The word to look for is "agent". Report every line of the entries below that has it.
____
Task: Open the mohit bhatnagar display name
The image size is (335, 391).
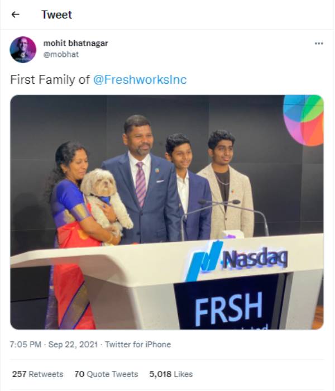Action: (x=75, y=43)
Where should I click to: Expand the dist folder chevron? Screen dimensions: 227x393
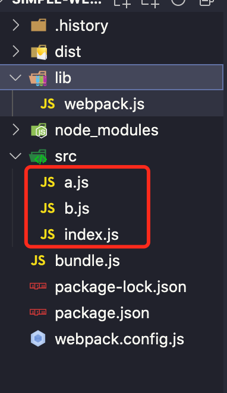(x=15, y=52)
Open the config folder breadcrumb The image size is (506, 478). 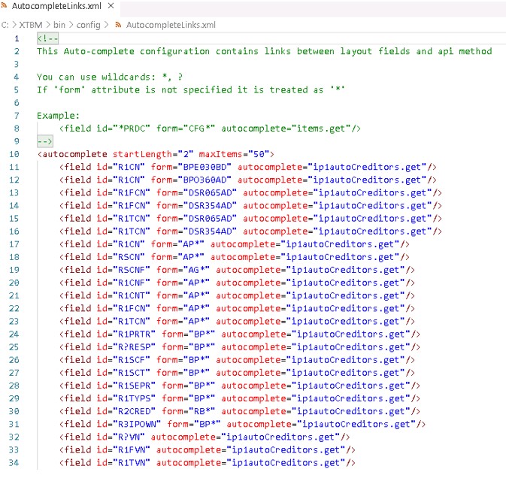click(89, 25)
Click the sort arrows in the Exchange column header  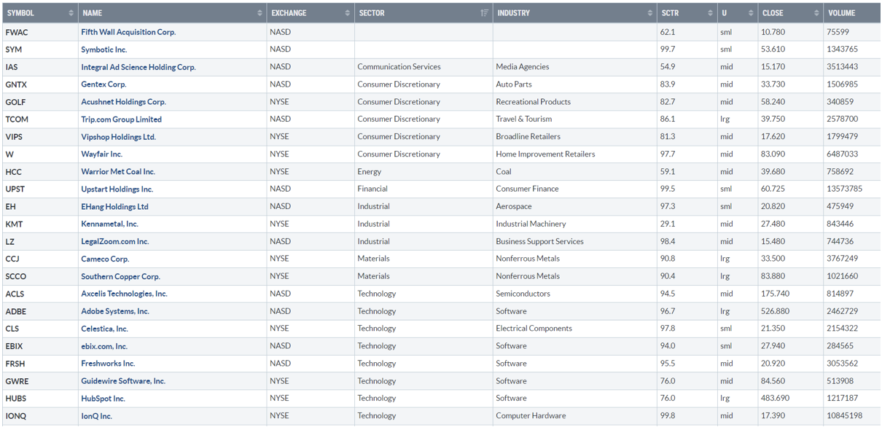pyautogui.click(x=347, y=13)
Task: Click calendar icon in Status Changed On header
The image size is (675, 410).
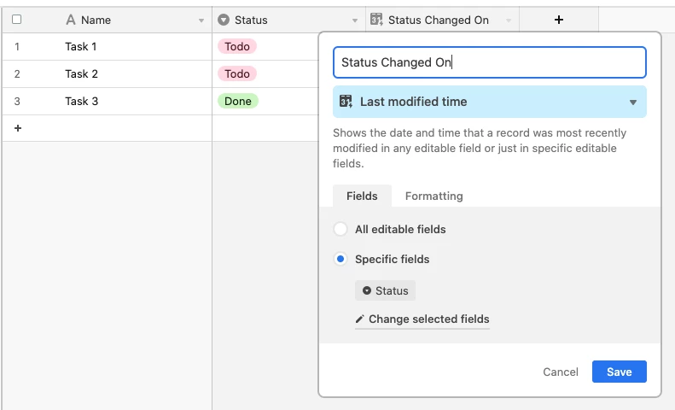Action: (x=376, y=20)
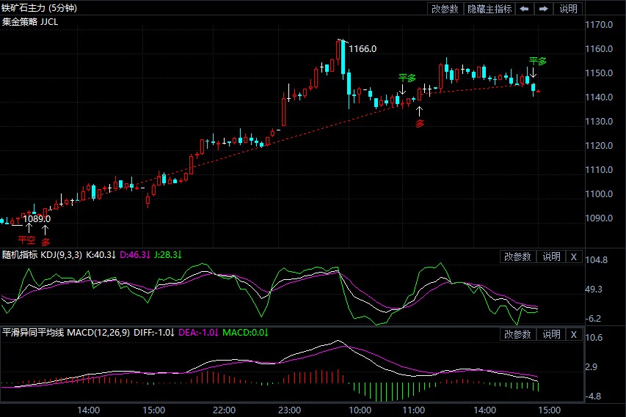Screen dimensions: 626x417
Task: Click 改参数 in the KDJ panel
Action: [517, 257]
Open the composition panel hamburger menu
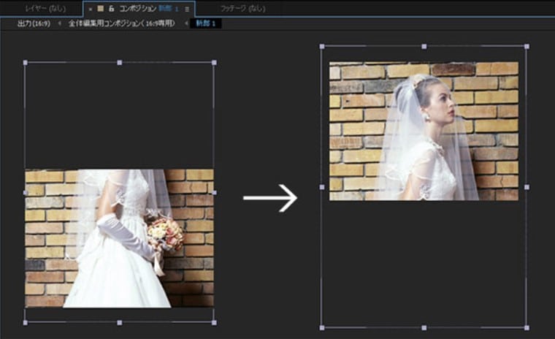Viewport: 555px width, 339px height. tap(188, 9)
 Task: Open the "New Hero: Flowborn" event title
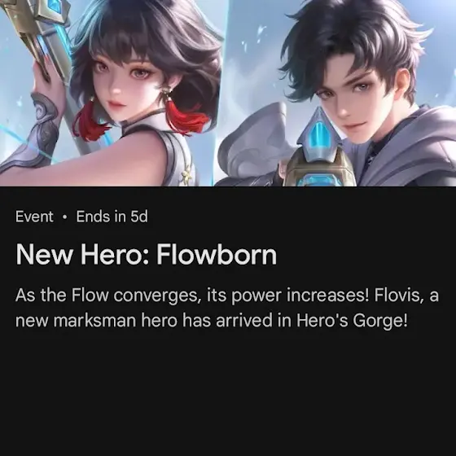point(146,254)
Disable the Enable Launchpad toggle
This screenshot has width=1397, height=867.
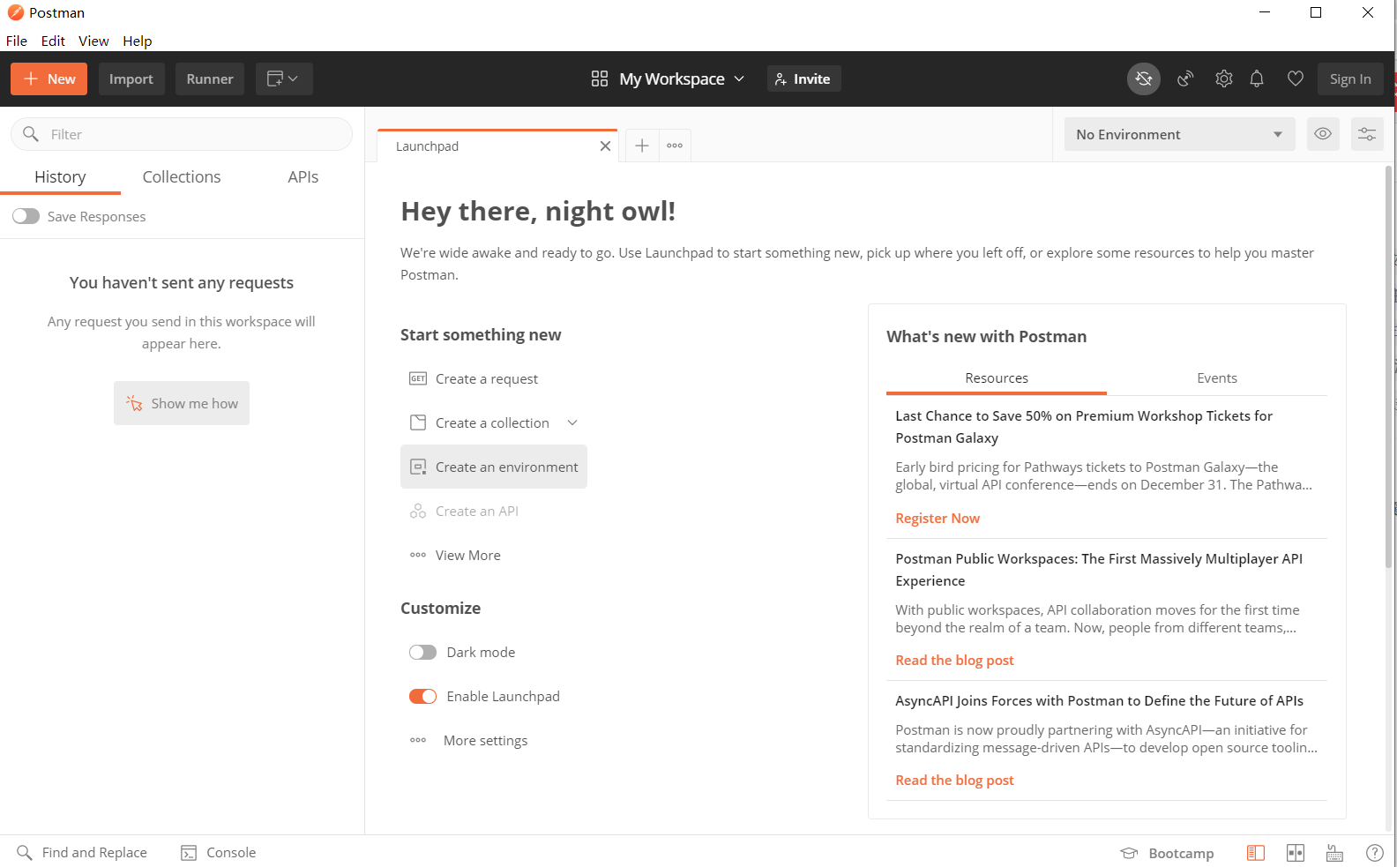click(423, 697)
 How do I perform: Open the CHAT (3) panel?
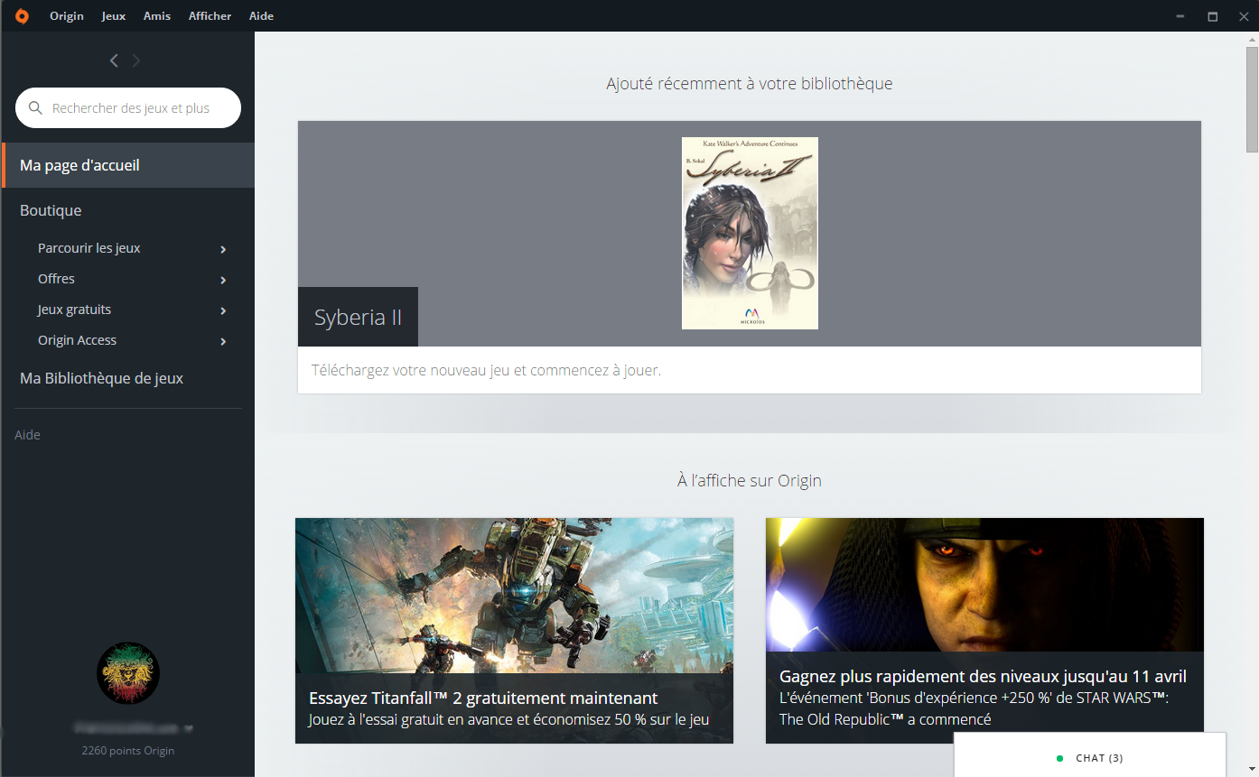(1098, 758)
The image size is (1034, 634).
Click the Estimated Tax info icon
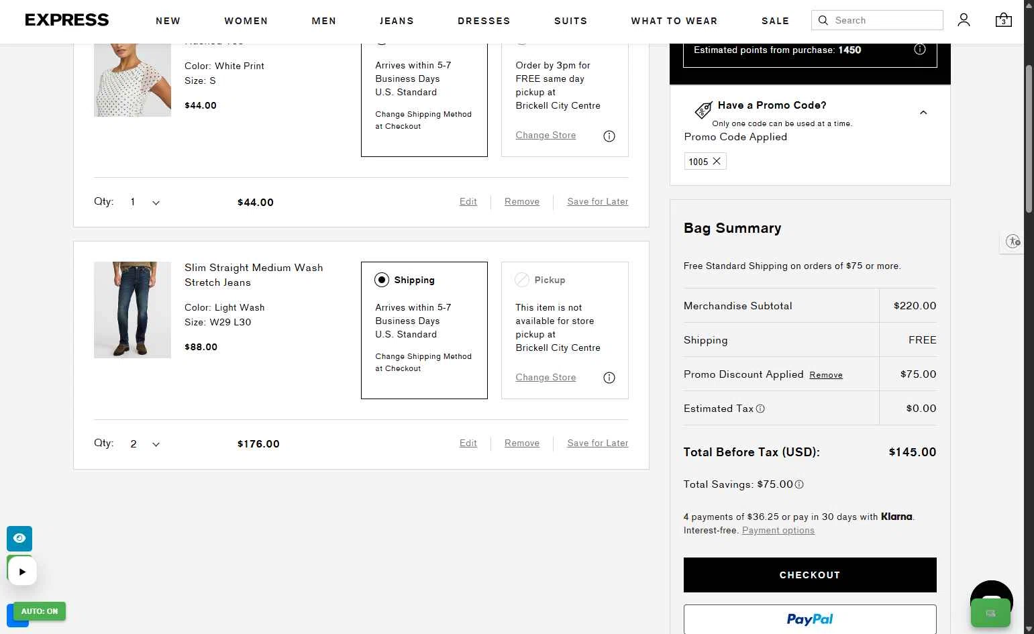(x=760, y=409)
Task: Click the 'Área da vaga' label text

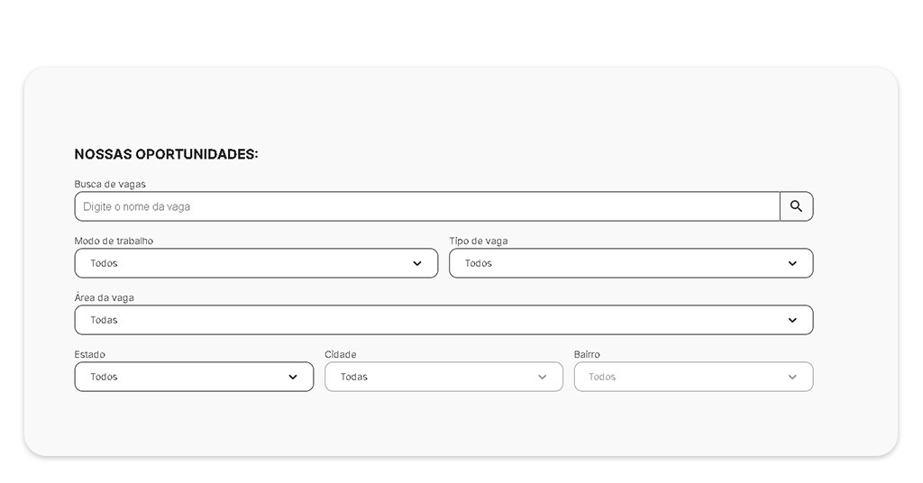Action: (x=104, y=297)
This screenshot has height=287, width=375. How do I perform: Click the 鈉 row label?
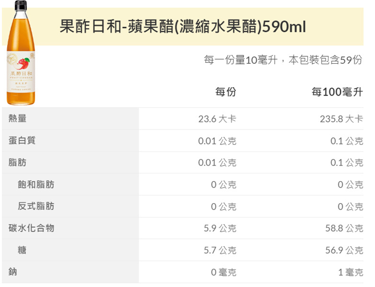(13, 272)
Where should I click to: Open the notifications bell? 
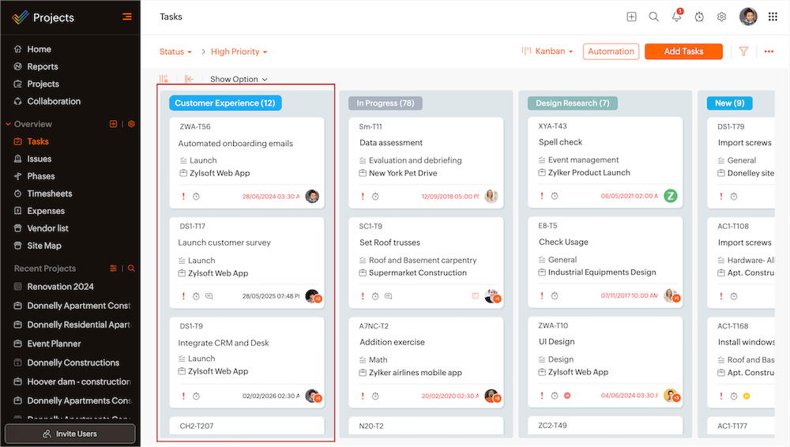[676, 17]
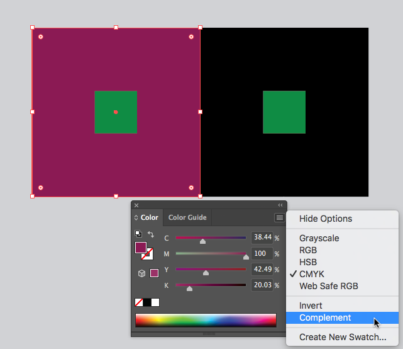Choose Hide Options in the panel menu
Image resolution: width=403 pixels, height=349 pixels.
[x=325, y=219]
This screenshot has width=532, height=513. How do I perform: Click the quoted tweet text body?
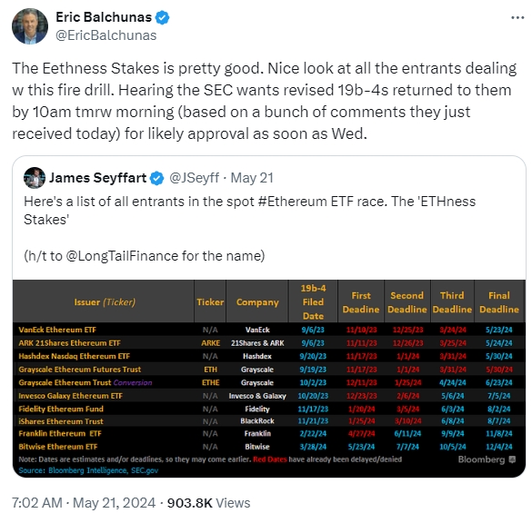point(250,229)
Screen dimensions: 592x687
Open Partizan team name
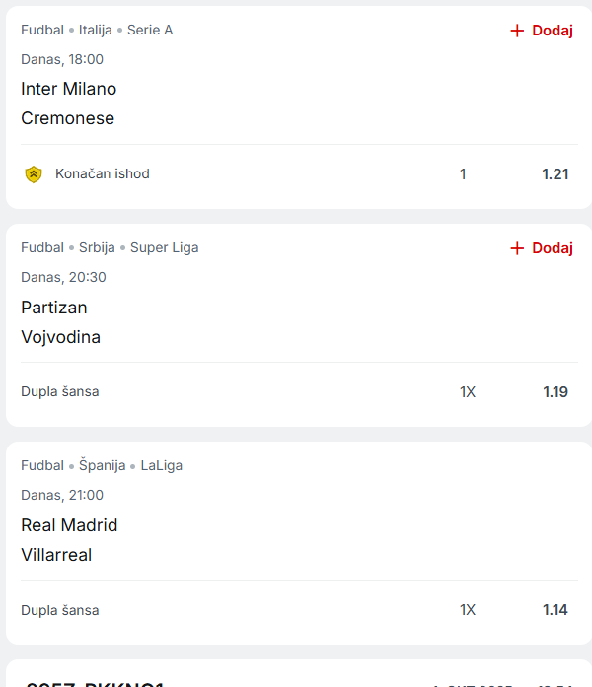pos(54,307)
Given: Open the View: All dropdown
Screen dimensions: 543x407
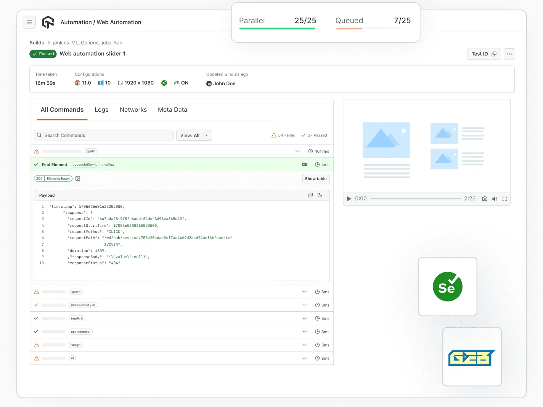Looking at the screenshot, I should [x=194, y=135].
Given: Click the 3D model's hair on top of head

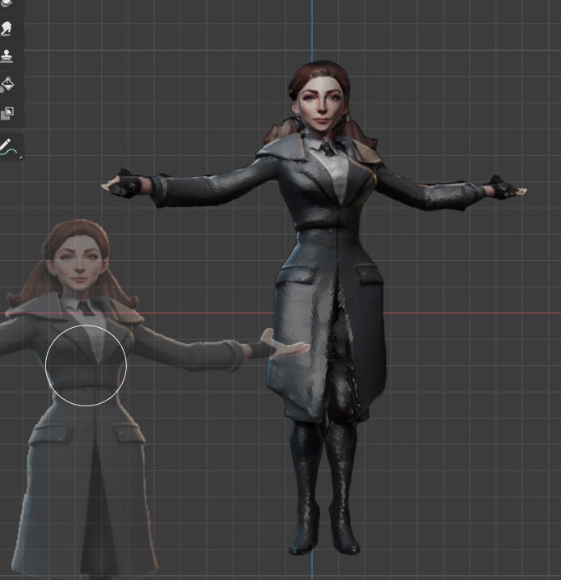Looking at the screenshot, I should (x=319, y=74).
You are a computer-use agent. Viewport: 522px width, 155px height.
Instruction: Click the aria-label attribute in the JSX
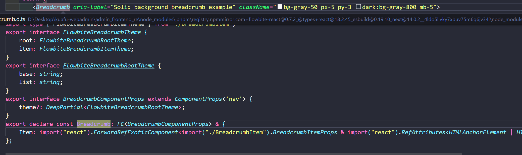click(x=90, y=7)
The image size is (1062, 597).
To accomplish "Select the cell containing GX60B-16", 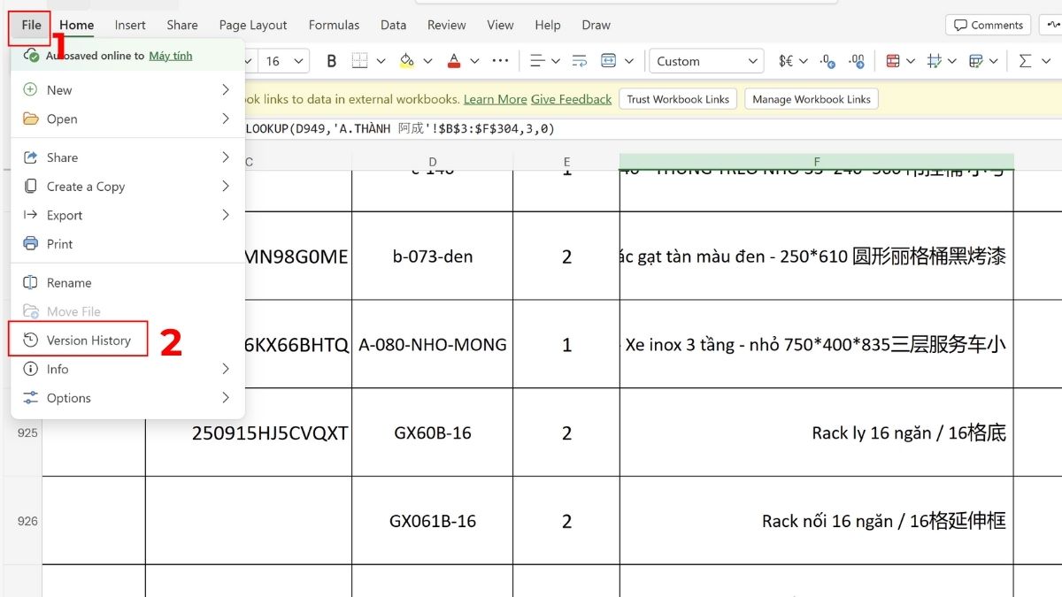I will [x=432, y=433].
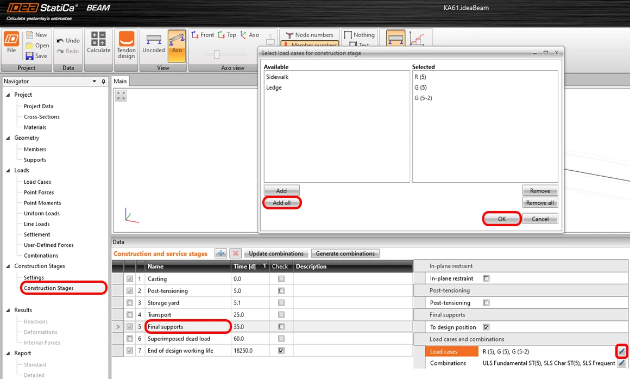
Task: Select Load Cases in the navigator
Action: pos(37,182)
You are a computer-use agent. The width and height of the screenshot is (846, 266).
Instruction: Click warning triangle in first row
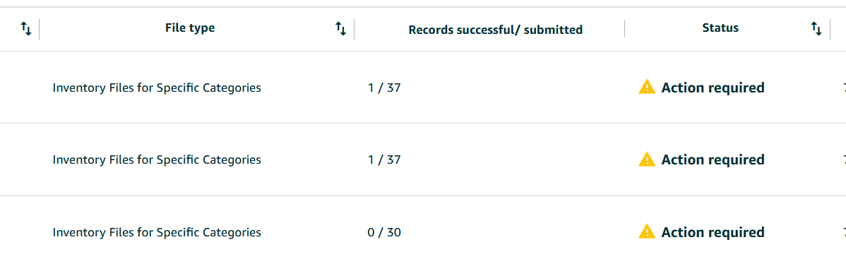pos(647,86)
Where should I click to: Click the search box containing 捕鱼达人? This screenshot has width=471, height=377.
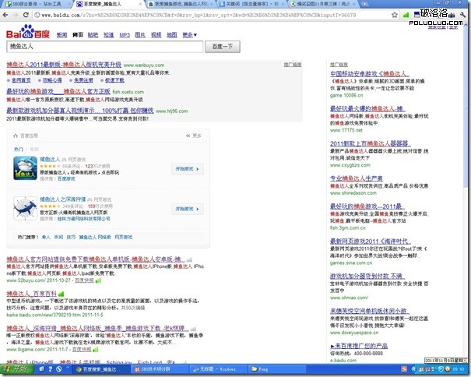tap(104, 48)
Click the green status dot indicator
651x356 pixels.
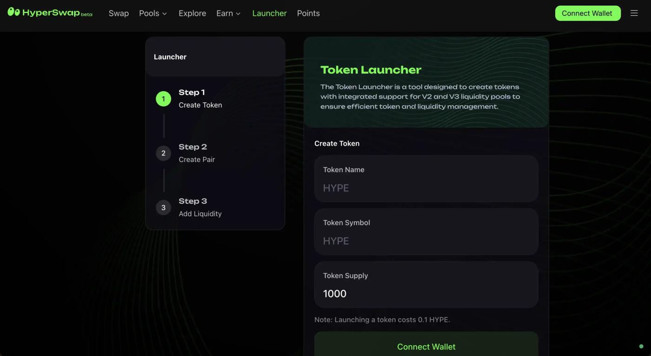641,346
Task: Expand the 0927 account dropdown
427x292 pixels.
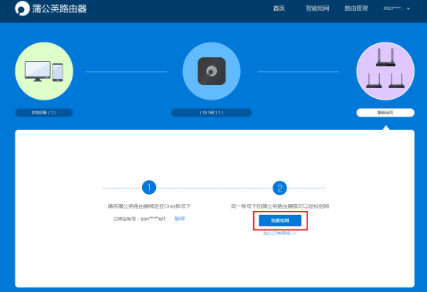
____
**Expected output:**
You are a computer-use agent. Viewport: 522px width, 155px height.
You are a computer-use agent. The width and height of the screenshot is (846, 266).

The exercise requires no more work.